The mantra on classic cars is that you love to run them as daily drivers because they're so easy to maintain compared to the complexities of the modern car. Not so fast, please.
First comes the QE I, the Land Rover. Although I swapped out points/rotor/condenser before the Maine Winter Romp in February, the car started to run poorly the following week. Suddenly one morning it absolutely would not idle with the choke pushed in all the way. If you let your foot off the accelerator, the car would stall. It would start right up again, but it would not idle.
So I begged the use of the local electric co-op's garage [my cars provide quite a bit of amusement for the linesmen] and got the QE I indoors. I went immediately for the last thing I did, the points, and checked the gap. Yes, they had closed up a bit. This would usually affect starting, too [it didn't for me], but might be part of the problem. I opened them up, put the distributor back together, and started the car. It still would not idle.
So I started with the fuel filter [no water in the gas] and the little filter at the base of the Weber card. Both looked clean. Then I removed the top of the carb and checked the bowl and jets. There was no grit or water in there, but I sopped up the gas and removed and sprayed out the jets. Usually, this is all you have to do with a Weber, but the absence of grit or goop meant I had to go further. I sprayed out every orifice I could find and the removed the side jet.
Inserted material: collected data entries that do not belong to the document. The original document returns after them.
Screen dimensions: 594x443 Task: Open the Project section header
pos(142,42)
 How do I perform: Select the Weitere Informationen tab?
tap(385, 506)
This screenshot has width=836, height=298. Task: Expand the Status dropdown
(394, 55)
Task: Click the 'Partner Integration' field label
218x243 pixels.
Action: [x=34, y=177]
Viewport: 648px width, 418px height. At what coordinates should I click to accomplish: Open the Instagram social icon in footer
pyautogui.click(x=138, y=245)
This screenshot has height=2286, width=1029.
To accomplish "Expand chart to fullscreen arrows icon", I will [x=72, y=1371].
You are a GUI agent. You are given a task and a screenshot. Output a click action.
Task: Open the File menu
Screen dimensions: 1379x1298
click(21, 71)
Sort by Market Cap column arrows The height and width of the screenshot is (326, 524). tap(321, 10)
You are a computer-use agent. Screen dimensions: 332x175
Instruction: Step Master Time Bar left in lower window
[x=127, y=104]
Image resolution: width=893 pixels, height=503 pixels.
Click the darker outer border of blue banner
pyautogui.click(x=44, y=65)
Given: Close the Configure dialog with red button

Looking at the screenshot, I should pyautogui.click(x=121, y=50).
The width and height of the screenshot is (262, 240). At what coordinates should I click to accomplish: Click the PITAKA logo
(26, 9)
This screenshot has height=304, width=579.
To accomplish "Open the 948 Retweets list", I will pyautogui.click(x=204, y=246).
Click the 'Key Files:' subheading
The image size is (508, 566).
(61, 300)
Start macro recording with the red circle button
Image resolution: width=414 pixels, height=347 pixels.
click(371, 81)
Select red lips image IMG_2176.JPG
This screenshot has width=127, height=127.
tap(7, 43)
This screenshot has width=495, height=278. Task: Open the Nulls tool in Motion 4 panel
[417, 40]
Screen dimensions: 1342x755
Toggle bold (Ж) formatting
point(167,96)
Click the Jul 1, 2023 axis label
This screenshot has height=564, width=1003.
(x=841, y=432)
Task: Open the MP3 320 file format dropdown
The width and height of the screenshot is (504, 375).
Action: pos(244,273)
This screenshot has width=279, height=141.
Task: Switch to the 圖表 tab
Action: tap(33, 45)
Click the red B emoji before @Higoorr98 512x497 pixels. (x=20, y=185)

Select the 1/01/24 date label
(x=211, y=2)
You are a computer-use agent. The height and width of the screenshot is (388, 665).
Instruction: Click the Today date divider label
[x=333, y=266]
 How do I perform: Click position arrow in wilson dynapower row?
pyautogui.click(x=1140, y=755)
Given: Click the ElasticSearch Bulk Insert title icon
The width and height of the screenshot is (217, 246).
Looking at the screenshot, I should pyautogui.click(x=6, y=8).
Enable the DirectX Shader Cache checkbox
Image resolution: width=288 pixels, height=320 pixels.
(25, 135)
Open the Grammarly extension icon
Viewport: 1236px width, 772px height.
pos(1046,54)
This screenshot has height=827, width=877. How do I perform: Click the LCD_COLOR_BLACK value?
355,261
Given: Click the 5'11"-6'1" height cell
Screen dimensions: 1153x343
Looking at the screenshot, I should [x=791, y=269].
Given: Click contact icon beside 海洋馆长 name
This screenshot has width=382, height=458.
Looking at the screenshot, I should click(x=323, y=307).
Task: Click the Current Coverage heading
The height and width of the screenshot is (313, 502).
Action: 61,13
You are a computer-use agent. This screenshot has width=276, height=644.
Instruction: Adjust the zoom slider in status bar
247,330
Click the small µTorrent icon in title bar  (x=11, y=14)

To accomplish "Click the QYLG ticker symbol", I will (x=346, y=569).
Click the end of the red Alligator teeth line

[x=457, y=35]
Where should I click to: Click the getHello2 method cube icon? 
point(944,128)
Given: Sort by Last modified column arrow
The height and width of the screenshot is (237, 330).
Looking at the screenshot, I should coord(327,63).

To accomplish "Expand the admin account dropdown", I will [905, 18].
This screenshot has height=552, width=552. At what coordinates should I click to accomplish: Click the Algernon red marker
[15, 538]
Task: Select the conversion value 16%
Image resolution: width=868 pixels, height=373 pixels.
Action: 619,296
This jet had a black sooty film on it, so I sprayed out each orifice and wiped the jet clean. I removed the mixture screw/needle and found the same black soot at its tip. I also saw the same stuff on the carb throat. When I cleaned them all up, and buttoned up the carb, I found the car would idle perfectly. Success!
Ah, no. I drove to my job site and found the car would barely accelerate! Worse yet, it was pinging under load. So the next morning I checked the points again and found the points had been gapped too wide. I adjusted them more carefully and then tried the car one more time. It certainly idled fine and there was no more pinging, but the car still bogged on acceleration - pulling out the chock, even when warm, helped, indicating that the carb was still starved.
Yesterday morning, on the advice of the head tech at Rovers North, I enrichened the mixture to see if acceleration might improve. I haven't driven the car far enough to warm up the engine [no choke] to see if there's any improvement but it seems better when playing with the throttle linkage at the carb.
I also tried to bleed the clutch system as the clutch doesn't seem to work as well as it did once, but the bleeder screw seemed corroded in place. So I sprayed it up with penetrating oil to see if I could loosen it in the future.
The good news - all the tools required for this repair included a flat head screwdriver, a feeler gauge, working eyes and ears. It also required you to think through a diagnostic scheme and effect a solution. The total cost was $0.
The bad news - it couldn't be fixed by simply swapping out a part for a very expensive new one at a shop that gave you free coffee, a tv showing bad programming, and an expensive ride to work.
Ah, I'll accept those tradeoffs any day.
On the even-better side, I dug the Corvair out of its snowbank and found it started perfectly, leaked some oil gently, and drove wonderfully on a short ride to work. What a sweet car!